The Supreme Court further clarified that emphasis should be placed on the number of children a prospective elected member had given birth to and not whether the children could be excluded from the family by way of different statutes. The Court further said that Section 2(2) of the Hindu Adoptions and Maintenance Act would not apply to the appellant as he belonged to a Scheduled Tribe.

The bench said: “There has been no challenge to the provisions of Section 2(2) of the 1956 Act before the High Court or even before this Court. We will, therefore, proceed on the basis that the provisions of the 1956 Act do not apply to the case of the appellant in which event the contention advanced that the adopted child, under the Act, had ceased to be a member of the appellant’s family, having become a member of the family of the adoptive parents, will have no legs to stand.” The Court dismissed the appeal, reiterating the High Court’s order of disqualification.

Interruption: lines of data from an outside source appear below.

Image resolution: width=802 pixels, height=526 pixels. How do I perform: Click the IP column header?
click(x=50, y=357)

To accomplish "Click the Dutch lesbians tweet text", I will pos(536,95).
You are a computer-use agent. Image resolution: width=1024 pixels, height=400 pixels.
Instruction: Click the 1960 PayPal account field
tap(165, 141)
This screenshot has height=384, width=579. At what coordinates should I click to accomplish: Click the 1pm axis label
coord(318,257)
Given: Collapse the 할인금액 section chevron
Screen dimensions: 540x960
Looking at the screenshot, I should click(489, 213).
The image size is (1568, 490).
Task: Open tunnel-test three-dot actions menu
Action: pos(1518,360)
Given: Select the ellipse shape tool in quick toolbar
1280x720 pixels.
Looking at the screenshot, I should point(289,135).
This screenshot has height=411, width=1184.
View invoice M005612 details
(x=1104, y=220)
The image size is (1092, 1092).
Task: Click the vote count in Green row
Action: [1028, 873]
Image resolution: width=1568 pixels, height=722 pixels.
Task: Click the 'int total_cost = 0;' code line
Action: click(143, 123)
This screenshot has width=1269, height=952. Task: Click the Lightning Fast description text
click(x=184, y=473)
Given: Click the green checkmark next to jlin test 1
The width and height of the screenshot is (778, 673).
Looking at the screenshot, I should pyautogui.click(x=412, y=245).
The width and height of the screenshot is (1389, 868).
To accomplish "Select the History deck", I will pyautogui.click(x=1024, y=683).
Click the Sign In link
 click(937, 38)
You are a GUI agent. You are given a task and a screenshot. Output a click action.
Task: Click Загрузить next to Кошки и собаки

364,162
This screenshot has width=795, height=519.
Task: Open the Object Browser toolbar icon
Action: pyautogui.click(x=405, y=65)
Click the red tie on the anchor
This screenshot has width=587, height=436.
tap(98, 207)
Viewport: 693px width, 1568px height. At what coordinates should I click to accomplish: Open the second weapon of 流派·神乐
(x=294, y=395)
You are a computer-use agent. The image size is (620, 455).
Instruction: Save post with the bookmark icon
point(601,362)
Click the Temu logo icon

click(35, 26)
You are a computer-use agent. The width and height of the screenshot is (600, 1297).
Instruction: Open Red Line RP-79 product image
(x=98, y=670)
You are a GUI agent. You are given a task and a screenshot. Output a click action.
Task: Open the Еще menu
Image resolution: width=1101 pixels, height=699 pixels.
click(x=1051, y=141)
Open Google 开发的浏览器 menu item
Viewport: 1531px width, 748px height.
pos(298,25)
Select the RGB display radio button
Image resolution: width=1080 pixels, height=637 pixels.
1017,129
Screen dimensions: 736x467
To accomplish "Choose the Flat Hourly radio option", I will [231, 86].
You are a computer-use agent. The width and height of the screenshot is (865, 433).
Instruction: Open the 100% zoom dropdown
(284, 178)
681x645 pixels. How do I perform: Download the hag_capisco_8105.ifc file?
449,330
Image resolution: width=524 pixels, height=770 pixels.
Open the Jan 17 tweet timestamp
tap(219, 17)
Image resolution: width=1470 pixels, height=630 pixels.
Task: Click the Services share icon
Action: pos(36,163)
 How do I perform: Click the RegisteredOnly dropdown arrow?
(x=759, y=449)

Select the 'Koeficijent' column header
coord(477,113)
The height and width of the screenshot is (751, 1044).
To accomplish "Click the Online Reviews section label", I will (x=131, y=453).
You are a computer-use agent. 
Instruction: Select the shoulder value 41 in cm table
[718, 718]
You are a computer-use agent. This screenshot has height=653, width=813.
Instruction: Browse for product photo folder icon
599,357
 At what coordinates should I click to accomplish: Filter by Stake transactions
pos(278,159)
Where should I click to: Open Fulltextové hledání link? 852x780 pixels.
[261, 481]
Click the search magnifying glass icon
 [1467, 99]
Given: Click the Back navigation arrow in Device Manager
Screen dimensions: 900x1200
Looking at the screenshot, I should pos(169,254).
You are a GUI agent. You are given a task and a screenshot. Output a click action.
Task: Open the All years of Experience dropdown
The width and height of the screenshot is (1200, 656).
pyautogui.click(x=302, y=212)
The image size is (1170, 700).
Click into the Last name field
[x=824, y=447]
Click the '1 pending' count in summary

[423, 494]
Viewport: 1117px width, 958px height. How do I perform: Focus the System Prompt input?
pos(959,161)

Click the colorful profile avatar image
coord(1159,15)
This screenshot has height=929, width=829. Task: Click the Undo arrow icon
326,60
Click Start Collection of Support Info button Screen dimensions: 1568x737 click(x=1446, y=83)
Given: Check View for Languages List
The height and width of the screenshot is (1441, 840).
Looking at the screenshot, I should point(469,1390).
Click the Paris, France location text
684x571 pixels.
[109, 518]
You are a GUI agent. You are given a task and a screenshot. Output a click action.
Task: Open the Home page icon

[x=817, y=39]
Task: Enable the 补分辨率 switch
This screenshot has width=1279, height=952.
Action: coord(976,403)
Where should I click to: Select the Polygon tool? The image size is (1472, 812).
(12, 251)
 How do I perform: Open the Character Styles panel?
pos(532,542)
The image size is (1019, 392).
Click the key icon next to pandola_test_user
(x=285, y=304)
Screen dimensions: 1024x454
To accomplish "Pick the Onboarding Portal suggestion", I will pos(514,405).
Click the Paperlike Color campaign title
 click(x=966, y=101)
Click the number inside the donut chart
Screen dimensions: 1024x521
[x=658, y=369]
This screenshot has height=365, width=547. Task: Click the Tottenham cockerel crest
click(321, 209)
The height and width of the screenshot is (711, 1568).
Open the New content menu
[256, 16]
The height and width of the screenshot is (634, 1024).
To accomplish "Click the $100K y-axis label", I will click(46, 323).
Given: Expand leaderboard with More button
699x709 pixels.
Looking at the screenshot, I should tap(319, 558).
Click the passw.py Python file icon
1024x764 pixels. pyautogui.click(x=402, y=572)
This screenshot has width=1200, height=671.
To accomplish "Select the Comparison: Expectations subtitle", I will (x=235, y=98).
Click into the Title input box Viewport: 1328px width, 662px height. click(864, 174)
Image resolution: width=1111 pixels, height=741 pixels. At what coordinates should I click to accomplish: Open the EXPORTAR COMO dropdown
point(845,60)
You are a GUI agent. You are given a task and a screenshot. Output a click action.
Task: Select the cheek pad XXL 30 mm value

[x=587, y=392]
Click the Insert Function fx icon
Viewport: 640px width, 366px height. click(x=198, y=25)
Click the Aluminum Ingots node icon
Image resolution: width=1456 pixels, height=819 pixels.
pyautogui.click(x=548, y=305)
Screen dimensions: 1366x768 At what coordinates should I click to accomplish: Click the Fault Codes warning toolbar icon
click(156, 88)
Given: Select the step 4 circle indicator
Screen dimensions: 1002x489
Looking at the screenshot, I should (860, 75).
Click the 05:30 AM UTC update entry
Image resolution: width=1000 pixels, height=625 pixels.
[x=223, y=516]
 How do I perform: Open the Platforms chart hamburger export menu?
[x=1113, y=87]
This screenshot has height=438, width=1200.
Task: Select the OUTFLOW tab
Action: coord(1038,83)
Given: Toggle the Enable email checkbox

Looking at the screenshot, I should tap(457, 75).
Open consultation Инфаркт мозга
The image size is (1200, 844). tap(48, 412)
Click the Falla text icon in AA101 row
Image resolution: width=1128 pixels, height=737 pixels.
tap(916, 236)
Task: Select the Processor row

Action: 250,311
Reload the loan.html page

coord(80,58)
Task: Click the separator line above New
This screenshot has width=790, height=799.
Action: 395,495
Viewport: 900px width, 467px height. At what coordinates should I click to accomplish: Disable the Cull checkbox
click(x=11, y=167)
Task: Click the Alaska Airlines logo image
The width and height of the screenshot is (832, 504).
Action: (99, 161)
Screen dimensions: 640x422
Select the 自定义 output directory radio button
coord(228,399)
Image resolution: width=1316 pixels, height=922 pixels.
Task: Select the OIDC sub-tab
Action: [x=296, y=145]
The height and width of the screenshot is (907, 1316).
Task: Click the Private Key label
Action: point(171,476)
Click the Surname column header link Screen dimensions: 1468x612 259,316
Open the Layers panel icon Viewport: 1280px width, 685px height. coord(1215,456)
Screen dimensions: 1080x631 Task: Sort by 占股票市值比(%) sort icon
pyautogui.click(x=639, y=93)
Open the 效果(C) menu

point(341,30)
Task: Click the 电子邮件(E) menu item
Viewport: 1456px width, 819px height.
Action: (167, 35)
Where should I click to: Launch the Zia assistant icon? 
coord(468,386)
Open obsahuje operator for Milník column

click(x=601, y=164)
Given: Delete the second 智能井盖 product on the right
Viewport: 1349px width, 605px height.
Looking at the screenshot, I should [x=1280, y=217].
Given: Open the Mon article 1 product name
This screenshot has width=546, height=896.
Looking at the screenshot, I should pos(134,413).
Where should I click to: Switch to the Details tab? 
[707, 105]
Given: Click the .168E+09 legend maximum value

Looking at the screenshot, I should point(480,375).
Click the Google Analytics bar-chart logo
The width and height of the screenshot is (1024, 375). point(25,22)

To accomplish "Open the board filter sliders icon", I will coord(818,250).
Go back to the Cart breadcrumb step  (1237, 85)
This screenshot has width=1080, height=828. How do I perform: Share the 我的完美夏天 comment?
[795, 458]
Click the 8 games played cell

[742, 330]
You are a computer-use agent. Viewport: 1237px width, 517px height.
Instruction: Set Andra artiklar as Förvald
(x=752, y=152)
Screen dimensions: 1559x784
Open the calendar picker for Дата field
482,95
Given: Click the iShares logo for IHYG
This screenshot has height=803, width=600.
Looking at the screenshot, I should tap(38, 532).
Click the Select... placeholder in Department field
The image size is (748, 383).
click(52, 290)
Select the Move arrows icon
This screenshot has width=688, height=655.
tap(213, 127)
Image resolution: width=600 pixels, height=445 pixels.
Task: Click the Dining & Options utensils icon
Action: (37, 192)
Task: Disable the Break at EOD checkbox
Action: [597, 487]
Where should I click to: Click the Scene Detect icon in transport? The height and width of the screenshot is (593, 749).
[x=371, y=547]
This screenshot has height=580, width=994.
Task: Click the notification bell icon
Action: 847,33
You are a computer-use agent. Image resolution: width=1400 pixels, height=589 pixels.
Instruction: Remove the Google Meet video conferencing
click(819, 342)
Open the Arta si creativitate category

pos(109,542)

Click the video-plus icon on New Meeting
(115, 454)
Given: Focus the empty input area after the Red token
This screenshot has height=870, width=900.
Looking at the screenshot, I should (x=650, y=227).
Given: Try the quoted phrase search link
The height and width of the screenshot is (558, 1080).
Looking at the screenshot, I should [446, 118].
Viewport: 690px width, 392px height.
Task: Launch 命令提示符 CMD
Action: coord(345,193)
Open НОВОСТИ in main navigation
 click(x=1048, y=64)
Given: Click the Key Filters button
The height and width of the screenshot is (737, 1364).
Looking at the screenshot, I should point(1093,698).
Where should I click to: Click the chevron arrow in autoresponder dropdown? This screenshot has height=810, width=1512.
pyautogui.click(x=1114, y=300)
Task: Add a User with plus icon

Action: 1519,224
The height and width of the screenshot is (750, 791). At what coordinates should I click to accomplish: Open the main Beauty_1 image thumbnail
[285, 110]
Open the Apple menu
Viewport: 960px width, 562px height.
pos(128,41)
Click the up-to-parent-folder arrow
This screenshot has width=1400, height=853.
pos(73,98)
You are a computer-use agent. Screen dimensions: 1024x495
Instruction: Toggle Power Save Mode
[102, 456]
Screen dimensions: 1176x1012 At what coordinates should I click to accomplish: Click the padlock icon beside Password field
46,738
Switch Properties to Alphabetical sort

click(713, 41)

The apex court has, thus, set an example of putting checks on population control by letting people know the implications of having more children. India, being the second most populated country and having about 17 percent of the total world population, needs to take serious measures in this regard. Putting these restrictions on elected leaders is the right place to start. If they want to lead, they better lead by example. The purpose of the law so enacted was to produce a “role-model effect” among the locals. This “two-child policy” had initially been adopted by 11 states, but now remains effective in only seven states.

Disqualification in fighting elections is not the only measure taken by governments for population control. There are many disincentives for those having more than two children. These include refusal of government rights for the third child, denying healthcare for the mother and children and not providing supplements necessary for children.

However, while India cannot adopt strong-arm measures like China to curb its population, some of its approaches need to be critically analysed. Massive public campaigns can help create awareness about smaller, happier families ins­tead of resorting to such bars as the sarpanch faced. While elected leaders may try to manipulate the laws, the ju­diciary is there to enforce these rights.